The "designing rpgs is hard" comment should be put in some context. So I'm sitting there at the dinner table. The debris of a delicious dinner strewn out in front of us. We're all warm and satisfied. We've been chewing the fat, talking idly about stuff. And I'm thinking, "I've got Vincent here! When am I going to get another chance for this? We should talk about GAME stuff." So I'm all like, "I've been trying out these little designs for other games here and there for the past year, but I keep going back to Burning Wheel. It's so comfortable and easy to design for BW. It's all done. It works. It's there. Designing other games is HARD."

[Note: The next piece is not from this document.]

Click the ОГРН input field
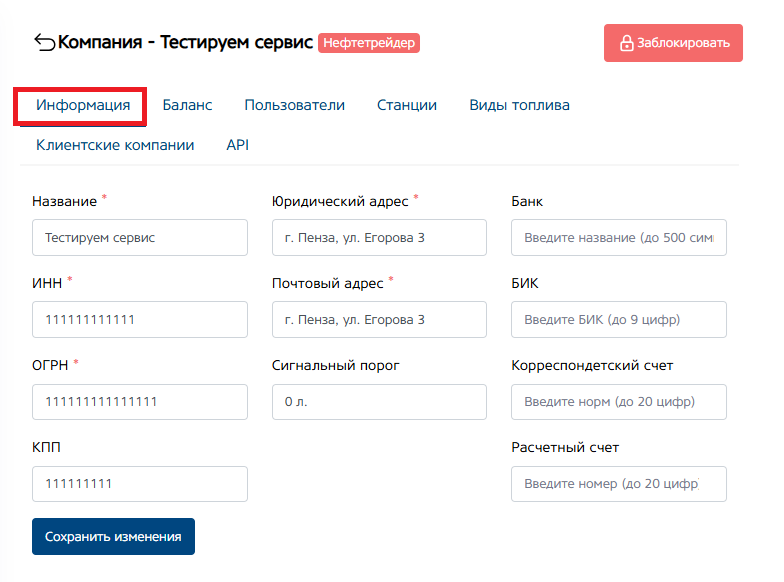 pos(139,402)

And suddenly, we had consensus.

-L

PS Of course, across the course of the night Vincent tells me about the many brilliant irons he has in the fire and I'm thinking to myself, "Well, it's definitely harder for some people than it is for others!!"

 



11. On 2005-10-18, Matt Wilson said:

I want to have game designers over to my place for dinner. That sounds extra cool.

Not Luke, though. Sloppy seconds. Eww.

 



12. On 2005-10-18, Ben Lehman said:

Yes.

yrs—
—Ben

 



13. On 2005-10-18, Meguey said:

Fine, we'll take Luke back anytime, and y'all can just find some other gamer friend to have over. Nyah.

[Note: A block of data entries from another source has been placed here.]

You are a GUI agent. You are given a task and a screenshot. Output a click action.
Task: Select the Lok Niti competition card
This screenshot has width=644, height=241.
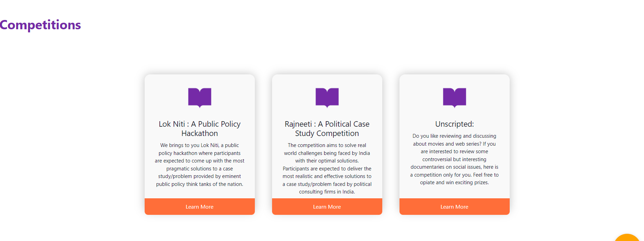pos(200,144)
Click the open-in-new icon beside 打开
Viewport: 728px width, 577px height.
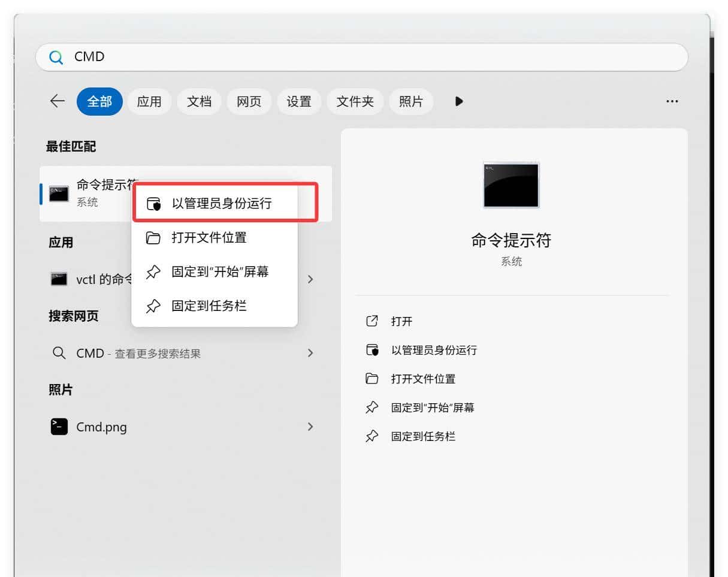point(373,321)
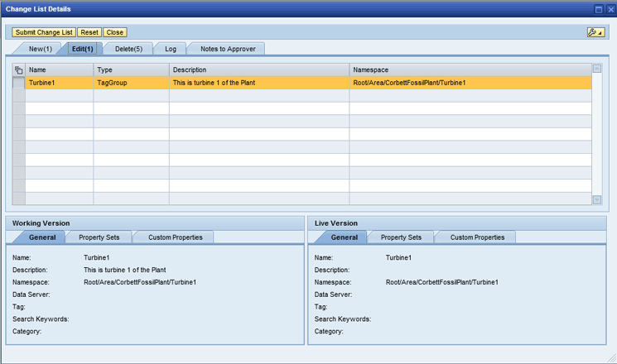The image size is (617, 364).
Task: Open the Delete(5) tab
Action: point(128,49)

It was really cool; my one saddness is that I had to go to bed around 2 A.M., and I missed more good talk.

 



14. On 2005-10-19, Troy_Costisick said:

Heya,

It kills me that I live in such a black hole of gamingness.  It's great to have a job that I love, and I'm so thankful that I have met my finace here.  But there are times I long for the comraderie of fellow gamers and designers.

I've got two games now, Cutthroat and Hierarchy to get finsihed.  Bringing them to print will definately be a challenge...but a very rewarding and satisfying challenge! :)

Good luck to all who undertake this venture.  The road is hard, but so worth the journey.